Say how many lines in the data hold "electrónico". Nothing else belongs in the answer.

---------- Given data ----------

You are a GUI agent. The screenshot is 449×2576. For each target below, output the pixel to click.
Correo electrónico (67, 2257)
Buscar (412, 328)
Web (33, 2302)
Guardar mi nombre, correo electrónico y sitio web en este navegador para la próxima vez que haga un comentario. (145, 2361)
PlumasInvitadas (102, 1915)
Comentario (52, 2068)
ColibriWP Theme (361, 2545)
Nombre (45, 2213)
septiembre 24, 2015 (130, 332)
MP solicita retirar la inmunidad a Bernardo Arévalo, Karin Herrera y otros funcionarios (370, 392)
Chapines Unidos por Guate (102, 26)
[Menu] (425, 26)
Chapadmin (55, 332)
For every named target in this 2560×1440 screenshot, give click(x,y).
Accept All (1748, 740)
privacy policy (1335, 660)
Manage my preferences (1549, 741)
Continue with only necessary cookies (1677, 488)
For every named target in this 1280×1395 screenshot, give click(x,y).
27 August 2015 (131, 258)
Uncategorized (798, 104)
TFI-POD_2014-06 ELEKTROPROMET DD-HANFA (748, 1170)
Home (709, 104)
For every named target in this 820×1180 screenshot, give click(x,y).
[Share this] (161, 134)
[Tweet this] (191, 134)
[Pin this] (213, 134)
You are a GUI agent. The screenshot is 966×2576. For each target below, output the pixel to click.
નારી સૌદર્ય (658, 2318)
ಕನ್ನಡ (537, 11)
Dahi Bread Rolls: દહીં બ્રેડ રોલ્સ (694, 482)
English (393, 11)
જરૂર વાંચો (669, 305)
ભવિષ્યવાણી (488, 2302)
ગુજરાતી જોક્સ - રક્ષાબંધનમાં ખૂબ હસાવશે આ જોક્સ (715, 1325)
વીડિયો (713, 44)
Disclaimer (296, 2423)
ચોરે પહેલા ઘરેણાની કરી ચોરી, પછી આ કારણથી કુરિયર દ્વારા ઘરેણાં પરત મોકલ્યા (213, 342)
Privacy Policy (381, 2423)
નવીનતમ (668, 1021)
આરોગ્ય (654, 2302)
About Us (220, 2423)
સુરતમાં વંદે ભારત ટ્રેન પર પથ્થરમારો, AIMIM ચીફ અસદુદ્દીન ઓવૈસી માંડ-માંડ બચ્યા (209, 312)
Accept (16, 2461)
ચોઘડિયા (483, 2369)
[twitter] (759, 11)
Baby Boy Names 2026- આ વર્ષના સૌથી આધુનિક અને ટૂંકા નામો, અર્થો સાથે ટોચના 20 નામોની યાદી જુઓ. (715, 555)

----------

Your solution →
2